Where AI Belongs — and Where It Doesn’t

In the workplace, Jingyi tends to side with human judgment. AI-driven hiring screens only for surface data — qualifications, keywords — and misses the character and inner thinking that a face-to-face conversation surfaces. AI colleagues feel slightly unsettling; AI clients are workable but “rigid.” She is more willing to accept AI in spaces where interpersonal friction is actually a problem: guide robots in shopping centres, for example, make perfect sense because customers often feel uncomfortable asking human staff for directions. In public infrastructure — water, power, transport — she is generally positive, noting that automation saves urban resources and improves reliability. For crime prediction, she is sceptical: data can flag behavioural patterns, but it cannot read the psychological conditions — pressure, anger, a bad moment — that actually produce a crime.

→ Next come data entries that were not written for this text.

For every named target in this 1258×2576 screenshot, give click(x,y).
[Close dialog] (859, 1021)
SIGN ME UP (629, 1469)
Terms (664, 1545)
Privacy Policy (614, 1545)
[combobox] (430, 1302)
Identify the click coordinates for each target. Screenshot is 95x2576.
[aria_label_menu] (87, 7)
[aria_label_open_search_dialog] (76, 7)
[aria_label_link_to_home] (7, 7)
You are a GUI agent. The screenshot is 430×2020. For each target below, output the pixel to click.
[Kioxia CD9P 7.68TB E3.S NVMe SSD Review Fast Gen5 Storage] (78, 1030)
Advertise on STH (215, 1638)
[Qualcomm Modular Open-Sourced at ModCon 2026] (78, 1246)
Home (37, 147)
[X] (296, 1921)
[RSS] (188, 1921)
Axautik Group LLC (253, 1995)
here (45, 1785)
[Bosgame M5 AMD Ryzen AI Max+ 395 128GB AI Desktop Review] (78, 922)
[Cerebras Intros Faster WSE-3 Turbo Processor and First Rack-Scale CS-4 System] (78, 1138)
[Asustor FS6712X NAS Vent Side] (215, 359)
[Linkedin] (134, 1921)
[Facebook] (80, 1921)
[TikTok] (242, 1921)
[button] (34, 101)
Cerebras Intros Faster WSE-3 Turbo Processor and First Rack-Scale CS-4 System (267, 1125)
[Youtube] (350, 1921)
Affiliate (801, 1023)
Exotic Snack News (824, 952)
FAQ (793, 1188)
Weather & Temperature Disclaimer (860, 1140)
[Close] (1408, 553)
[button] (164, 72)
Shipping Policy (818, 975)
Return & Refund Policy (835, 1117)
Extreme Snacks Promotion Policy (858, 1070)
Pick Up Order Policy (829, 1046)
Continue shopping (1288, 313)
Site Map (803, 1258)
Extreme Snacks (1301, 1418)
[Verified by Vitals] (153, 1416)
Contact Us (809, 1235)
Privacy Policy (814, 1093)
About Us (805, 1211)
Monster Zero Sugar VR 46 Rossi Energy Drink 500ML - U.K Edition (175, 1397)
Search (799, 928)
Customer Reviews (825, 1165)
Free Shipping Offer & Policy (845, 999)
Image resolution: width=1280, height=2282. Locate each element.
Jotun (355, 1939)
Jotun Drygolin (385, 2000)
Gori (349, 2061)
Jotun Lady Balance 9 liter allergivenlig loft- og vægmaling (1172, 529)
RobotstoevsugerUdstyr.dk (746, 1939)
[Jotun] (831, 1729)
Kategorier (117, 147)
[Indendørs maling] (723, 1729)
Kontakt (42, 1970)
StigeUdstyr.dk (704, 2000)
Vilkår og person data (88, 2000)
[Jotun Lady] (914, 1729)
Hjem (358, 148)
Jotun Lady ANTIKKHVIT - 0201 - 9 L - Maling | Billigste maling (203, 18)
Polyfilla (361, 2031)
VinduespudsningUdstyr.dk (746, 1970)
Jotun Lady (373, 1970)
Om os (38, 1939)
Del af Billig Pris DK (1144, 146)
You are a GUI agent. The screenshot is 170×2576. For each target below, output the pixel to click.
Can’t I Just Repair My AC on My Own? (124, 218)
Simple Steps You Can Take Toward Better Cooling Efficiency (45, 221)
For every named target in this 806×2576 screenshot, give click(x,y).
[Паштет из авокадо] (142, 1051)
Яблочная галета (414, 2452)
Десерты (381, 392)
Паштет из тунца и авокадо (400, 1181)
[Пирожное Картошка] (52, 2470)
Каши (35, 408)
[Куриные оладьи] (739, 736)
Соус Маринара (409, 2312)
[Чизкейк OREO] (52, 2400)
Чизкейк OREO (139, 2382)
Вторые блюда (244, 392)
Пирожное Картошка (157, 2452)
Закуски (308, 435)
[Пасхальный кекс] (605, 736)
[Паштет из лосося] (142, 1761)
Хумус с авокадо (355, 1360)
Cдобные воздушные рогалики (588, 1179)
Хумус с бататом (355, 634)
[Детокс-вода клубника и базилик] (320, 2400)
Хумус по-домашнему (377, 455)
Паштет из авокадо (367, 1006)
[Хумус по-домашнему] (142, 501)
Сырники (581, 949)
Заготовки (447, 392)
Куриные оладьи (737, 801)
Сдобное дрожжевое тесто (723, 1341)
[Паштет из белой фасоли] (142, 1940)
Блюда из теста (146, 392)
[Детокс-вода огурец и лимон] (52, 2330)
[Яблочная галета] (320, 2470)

Work, Education, and What Comes Next

On the future of work, Jingyi accepts that AI will take more jobs than it creates, and that the displacement will be real. Her response is pragmatic: people will shift toward high-technology industries and fields where human judgment still matters. She is interested in work that uses AI as support rather than replacement — letting machines handle the procedural so that people can focus on what requires genuine thinking. Her deepest curiosity about AI is not technical: she wants to know whether machines will ever develop something like human emotion. She does not think current technology is anywhere close, but the question genuinely fascinates her — and it reflects a belief that the real boundary between human and machine is not intelligence but feeling.